To date, there has been only limited information on the issue. But last week, Fitch IBCA Inc. released a report comparing insolvency legislation in Germany, the U.K. and France - the three European countries with the greatest number of leveraged loans.
Even though the report dwells on the loan market, it has implications for high yield buyers on two levels. First, there are a number of cross-over buyers that are interested in leveraged loans and high yield. And maybe more importantly, there are tips that can be gleaned for high yield buyers if they view the report from a slightly unorthodox angle, according to a Fitch spokesman.
For the countries that are particularly lucrative to senior secured lenders (i.e. banks) in a bankruptcy proceeding, then the lower credit investors, such as the high yield buyers, will have a harder time getting their money back, the spokesman said.
Based upon an analysis of these loans, the rating agency has come up with a loan rating standard that it believes will enable investors in the European market to have a clearer understanding of the risks involved with leveraged loans from the region.

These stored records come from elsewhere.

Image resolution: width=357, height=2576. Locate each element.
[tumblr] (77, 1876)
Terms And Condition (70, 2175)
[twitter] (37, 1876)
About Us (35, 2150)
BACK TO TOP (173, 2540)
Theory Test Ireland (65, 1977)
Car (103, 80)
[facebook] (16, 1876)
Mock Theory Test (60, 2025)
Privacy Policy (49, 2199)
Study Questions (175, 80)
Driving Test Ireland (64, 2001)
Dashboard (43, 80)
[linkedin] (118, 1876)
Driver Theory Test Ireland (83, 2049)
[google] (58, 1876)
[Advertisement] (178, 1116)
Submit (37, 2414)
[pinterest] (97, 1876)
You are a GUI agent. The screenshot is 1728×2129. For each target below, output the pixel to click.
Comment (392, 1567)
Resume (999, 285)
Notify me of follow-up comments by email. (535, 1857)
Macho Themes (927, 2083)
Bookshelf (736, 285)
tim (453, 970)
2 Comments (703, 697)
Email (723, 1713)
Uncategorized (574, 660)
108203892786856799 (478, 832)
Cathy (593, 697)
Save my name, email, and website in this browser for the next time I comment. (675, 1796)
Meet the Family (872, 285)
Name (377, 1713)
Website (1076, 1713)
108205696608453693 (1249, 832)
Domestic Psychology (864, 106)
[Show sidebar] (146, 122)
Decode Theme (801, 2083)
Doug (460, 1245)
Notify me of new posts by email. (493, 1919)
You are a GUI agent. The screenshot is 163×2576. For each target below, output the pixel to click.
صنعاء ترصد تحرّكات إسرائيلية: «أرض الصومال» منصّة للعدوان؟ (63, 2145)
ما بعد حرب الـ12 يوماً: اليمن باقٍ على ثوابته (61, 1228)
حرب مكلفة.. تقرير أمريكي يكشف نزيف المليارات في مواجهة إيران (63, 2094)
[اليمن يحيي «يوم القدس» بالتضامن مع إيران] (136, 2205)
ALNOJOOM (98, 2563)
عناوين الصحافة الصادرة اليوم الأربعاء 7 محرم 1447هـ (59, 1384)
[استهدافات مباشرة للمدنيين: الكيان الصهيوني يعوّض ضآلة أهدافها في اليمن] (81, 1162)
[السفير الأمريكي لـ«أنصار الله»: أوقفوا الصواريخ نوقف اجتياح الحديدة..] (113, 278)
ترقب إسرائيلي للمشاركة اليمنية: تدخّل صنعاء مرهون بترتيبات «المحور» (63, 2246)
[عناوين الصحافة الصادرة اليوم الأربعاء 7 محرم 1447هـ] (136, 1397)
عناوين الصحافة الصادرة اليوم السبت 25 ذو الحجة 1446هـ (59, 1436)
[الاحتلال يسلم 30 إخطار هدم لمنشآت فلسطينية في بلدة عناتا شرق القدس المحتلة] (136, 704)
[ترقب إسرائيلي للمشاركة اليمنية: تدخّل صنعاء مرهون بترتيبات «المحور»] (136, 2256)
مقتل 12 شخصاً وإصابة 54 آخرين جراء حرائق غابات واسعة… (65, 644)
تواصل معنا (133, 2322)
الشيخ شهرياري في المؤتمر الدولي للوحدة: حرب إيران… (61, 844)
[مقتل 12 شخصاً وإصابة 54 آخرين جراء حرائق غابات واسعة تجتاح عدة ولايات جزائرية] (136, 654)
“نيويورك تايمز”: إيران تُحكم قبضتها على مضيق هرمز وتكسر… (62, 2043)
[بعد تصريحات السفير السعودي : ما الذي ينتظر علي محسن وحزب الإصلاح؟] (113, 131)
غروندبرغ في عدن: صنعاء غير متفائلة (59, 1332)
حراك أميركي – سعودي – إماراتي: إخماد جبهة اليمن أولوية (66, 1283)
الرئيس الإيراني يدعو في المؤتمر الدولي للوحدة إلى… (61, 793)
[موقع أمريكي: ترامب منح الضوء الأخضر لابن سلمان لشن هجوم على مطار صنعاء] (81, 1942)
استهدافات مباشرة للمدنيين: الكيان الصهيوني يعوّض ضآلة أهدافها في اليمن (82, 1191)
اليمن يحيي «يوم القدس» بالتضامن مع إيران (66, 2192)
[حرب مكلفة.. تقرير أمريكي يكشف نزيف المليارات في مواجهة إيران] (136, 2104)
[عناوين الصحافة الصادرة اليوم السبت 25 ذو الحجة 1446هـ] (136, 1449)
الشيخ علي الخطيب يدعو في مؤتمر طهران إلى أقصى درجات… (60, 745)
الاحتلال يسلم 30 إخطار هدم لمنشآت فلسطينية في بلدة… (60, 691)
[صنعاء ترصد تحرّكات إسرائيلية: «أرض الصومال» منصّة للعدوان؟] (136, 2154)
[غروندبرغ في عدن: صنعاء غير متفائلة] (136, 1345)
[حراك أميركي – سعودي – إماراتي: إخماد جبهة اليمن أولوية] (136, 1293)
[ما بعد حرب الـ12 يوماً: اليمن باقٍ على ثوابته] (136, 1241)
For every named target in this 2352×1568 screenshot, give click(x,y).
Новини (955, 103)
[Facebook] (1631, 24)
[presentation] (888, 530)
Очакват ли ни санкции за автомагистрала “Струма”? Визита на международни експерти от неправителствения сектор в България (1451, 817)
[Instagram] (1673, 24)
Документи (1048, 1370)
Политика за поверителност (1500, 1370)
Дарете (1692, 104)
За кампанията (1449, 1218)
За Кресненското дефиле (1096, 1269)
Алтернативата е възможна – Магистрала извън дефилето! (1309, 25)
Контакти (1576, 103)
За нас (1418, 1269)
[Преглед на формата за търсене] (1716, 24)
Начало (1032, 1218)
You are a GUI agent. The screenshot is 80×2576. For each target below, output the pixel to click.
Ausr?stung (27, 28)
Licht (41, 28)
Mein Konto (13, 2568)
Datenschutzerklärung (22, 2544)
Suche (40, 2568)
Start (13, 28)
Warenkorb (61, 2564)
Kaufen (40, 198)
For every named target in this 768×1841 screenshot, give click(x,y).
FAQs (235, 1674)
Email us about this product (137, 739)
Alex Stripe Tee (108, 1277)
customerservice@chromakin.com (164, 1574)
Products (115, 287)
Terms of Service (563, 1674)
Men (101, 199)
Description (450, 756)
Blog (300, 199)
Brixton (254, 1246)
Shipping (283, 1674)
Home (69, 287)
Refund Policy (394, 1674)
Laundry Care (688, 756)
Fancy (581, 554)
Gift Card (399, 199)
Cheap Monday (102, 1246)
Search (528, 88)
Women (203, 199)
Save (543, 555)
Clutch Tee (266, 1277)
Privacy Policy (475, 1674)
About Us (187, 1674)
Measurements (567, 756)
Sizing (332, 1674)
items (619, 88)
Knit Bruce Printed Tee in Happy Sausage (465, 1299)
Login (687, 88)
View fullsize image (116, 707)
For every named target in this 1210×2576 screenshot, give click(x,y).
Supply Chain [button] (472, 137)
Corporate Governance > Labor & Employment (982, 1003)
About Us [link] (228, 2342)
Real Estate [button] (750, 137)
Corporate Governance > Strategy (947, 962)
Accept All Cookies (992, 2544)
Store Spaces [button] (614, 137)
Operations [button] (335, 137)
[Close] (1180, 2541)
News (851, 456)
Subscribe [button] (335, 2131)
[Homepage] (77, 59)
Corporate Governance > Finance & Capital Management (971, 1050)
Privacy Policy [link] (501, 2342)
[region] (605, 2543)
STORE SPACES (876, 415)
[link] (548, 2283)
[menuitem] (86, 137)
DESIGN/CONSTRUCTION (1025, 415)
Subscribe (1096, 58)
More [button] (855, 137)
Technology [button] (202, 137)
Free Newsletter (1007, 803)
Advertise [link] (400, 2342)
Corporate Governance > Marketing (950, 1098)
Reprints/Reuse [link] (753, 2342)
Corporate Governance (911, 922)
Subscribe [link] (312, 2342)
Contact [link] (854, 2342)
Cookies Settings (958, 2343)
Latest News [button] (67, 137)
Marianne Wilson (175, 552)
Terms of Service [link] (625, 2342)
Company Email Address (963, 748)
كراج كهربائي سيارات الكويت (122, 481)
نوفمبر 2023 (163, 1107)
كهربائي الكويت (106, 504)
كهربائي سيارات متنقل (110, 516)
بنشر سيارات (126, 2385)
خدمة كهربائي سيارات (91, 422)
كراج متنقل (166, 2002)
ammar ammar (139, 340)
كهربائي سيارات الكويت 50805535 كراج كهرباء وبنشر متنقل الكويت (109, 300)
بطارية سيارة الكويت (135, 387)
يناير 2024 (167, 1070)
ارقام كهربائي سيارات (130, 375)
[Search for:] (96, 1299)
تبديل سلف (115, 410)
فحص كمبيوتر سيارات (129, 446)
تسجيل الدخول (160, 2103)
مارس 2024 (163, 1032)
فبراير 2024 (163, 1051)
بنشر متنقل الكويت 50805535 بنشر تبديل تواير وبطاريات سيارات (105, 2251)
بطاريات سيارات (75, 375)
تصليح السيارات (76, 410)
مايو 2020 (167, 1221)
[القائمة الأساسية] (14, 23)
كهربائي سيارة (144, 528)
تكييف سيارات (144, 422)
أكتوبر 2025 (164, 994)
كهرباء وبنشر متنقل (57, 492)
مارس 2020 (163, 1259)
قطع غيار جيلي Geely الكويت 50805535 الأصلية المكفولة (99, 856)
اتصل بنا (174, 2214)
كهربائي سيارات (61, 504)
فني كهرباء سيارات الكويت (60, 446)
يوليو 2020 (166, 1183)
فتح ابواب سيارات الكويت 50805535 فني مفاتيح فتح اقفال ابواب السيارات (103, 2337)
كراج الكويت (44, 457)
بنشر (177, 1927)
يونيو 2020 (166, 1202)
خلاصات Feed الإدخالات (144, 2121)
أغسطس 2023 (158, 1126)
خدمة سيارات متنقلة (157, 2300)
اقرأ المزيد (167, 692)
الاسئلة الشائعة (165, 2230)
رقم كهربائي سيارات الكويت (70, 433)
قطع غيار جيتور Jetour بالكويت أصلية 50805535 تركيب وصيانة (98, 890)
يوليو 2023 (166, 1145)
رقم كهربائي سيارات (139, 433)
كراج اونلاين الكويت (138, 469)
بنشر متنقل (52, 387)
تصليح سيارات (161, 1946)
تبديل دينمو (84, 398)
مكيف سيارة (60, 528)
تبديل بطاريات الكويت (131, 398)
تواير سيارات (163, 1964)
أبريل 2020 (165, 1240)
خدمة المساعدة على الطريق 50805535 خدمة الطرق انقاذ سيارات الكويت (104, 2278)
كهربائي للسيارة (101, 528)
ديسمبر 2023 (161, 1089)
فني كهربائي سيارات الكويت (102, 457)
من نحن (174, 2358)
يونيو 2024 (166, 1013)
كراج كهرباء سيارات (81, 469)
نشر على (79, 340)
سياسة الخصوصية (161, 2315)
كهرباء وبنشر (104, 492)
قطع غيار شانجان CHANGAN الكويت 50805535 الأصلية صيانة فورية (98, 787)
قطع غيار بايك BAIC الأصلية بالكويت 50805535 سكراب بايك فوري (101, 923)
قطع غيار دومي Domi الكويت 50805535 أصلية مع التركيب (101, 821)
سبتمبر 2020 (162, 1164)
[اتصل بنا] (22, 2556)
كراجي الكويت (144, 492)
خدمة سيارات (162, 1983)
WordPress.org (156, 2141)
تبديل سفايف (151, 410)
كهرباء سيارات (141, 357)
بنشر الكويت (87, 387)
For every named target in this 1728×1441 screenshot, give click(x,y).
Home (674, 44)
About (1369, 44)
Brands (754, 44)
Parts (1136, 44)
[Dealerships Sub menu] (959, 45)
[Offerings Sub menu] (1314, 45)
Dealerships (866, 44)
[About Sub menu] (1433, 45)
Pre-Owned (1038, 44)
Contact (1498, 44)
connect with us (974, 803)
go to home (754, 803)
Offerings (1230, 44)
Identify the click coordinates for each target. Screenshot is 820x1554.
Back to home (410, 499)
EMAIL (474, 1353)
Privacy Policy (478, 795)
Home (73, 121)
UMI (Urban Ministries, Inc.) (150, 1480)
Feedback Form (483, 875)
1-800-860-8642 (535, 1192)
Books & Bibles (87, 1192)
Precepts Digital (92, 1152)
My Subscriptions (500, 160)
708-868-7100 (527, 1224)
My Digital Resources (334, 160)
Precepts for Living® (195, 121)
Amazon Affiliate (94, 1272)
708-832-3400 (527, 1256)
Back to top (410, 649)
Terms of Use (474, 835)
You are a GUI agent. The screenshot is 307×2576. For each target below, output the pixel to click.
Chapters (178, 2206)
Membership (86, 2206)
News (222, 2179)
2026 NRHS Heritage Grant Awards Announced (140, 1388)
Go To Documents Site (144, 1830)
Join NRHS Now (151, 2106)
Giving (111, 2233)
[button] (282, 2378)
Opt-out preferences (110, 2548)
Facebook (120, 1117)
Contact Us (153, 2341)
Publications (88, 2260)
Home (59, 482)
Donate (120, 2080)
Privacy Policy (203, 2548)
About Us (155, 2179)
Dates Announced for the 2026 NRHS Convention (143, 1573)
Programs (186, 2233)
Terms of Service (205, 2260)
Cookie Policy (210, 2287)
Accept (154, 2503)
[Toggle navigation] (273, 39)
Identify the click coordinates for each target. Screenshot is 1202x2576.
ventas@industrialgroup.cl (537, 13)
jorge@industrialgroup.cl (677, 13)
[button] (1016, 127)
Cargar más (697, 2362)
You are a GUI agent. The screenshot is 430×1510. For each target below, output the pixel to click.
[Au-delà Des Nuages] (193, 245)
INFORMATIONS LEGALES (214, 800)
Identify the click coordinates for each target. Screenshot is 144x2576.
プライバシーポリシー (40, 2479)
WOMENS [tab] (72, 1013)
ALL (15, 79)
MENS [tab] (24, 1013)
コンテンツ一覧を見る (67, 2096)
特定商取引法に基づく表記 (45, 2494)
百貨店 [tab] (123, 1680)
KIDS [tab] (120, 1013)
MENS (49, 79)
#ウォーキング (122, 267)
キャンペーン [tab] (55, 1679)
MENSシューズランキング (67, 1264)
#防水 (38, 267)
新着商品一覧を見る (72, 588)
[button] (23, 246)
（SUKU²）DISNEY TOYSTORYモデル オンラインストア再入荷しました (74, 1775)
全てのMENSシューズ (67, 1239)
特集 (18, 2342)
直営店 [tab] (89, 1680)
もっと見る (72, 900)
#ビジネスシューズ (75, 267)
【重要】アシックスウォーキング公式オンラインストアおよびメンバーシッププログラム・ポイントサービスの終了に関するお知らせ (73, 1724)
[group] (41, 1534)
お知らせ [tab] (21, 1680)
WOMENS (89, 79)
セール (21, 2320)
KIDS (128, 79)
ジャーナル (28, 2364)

Of the four European countries cited in the report, France has the least favorable jurisdiction for secured loan and bond creditors, according to Fitch, due to the fact that a secured creditor doesn't necessarily have priority above other groups of creditors in either the timing of the payment or distribution of realizations.
Conversely, Fitch said the U.K. has the most pro-creditor jurisdiction, a view supported by loan pros. A creditor there can take security over all a company's assets, both current and future, via fixed and floating charges.
Standing between the U.S. and the U.K. is Germany, which recently adopted new regulation designed to include some of the debtor-friendly aspects found in the U.S., without significantly disadvantaging secured creditors.
Unlike the U.S. market, where it is well established that the recovery rate for leveraged loans is about 80%, recovery rates in Europe are difficult to estimate. This is largely because of the absence of pan-European insolvency legislation, said Faith Bartlett, author of the report and the director of loan products at Fitch IBCA.
Not even the advent of the euro, about to go into its second year of existence, is likely to engender a single set of rules in the near term, she said.
"It's a nice idea," she said, "but ... we still have different governments [in Europe]."